Protestation contre le 5e mandat : Les étudiants marchent sur la rue Didouche Mourad

  • 3 semaines il y a
  • 28 Vues
  • 0 0
Protestation contre le 5e mandat : Les étudiants marchent sur la rue Didouche Mourad

Des milliers d’étudiants ont manifesté hier dans l’Algérois à l’intérieur des campus, mais parfois à l’extérieur, pour le rejet du 5e mandat de l’actuel chef de l’Etat, Abdelaziz Bouteflika.

Une marche a même été improvisée, dans l’après-midi, au niveau de la Faculté centrale. Les protestataires avaient convenu de se diriger vers les hauteurs de la capitale pour tenter de rejoindre le palais d’El Mouradia. Mais les policiers antiémeute ont usé de gaz lacrymogènes pour disperser les foules au niveau de l’église Sacré cœur à la rue Didouche Mourad.

La manifestation des étudiants de la Faculté centrale a été entamée vers 10h. Un impressionnant dispositif de sécurité avait été déployé sur place dès les premières heures de la journée. L’appel à des manifestations des étudiants en ce mardi 26 février a été finalement largement suivi à travers tout le territoire national. Et les facultés de la capitale n’ont pas fait exception. Pour empêcher les étudiants de la Fac centrale de sortir dans la rue, les services de sécurité ont cadenassé tous les accès.

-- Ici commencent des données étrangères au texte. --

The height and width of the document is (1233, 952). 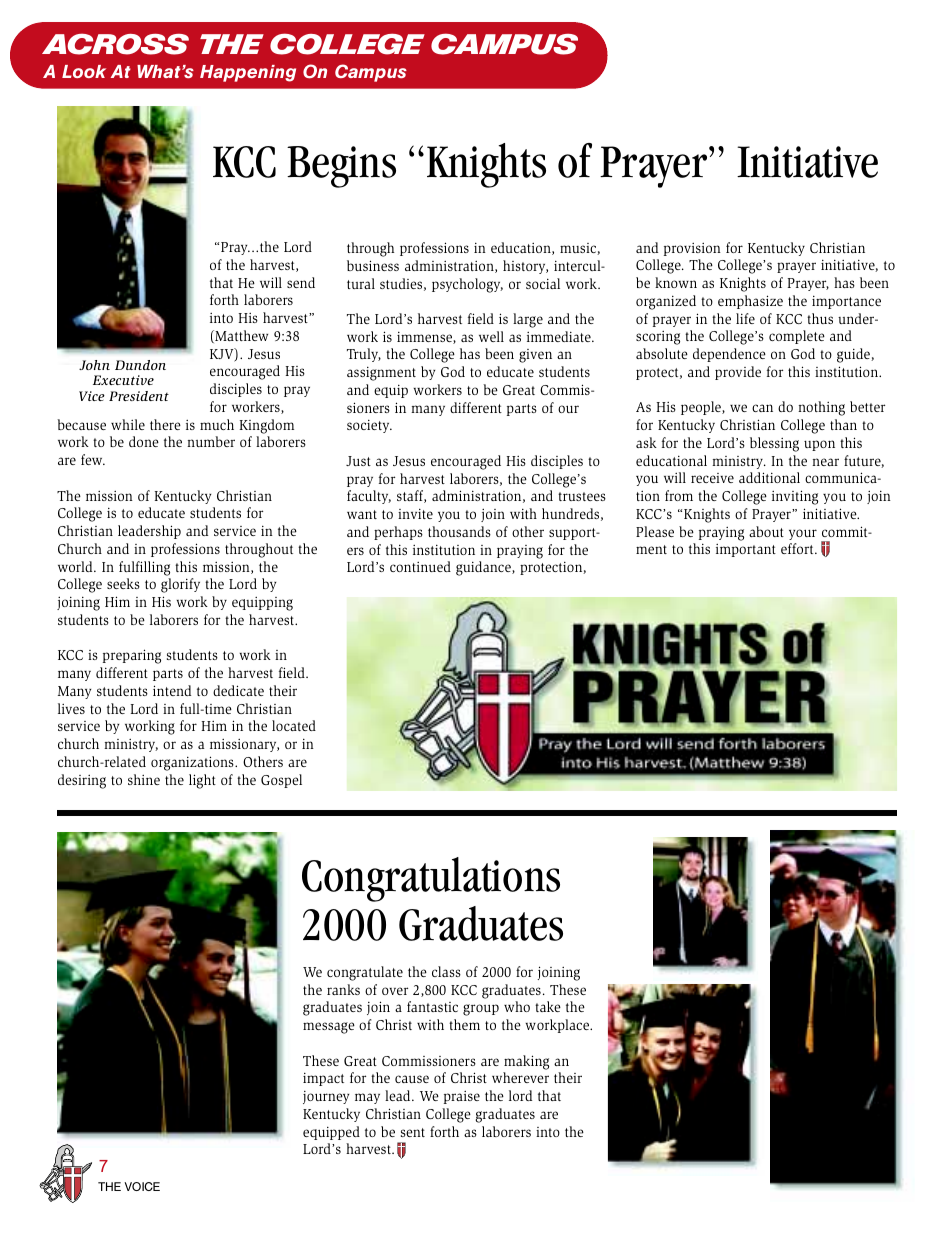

Une seule porte est laissée ouverte et l’entrée est filtrée. Les gens des médias n’avaient pas le droit d’accéder à l’enceinte universitaire. Amassés à l’intérieur, les contestataires du 5e mandat, drapeaux brandis, ont commencé à scander les slogans habituels. «Pouvoir assassin», «Le peuple ne veut ni de Bouteflika ni de Saïd», «République et non une monarchie», entre autres, ont été repris en chœur.

Au même moment, d’autres étudiants, inscrits à cette faculté pour certains d’entre eux ou venus d’ailleurs (Ismas de Bordj El Kiffan par exemple) ont commencé à rejoindre les lieux. Ceux-là se sont mis en face de la Faculté centrale pour «soutenir» leurs amis. Des militants sont également là. Les policiers ont procédé à quelques arrestations. On citera, entre autres, Abdelouhab Fersaoui (RAJ), Djallel Mokrani (RAJ) et Said Salhi (LADDH) ainsi que plusieurs étudiants. En fin d’après-midi, ils étaient toujours dans les locaux de la police.

A partir de 13h, d’autres étudiants ont commencé à arriver sur les lieux. Ils se sont déplacés depuis les universités de Ben Aknoun ou Bouzaréah. Les rangs des contestataires grossissaient graduellement. Ceux qui étaient à l’intérieur quittaient l’enceinte universitaire. Vers 14h, les étudiants ont décidé de marcher. L’accès vers la Grande-Poste leur a été interdit.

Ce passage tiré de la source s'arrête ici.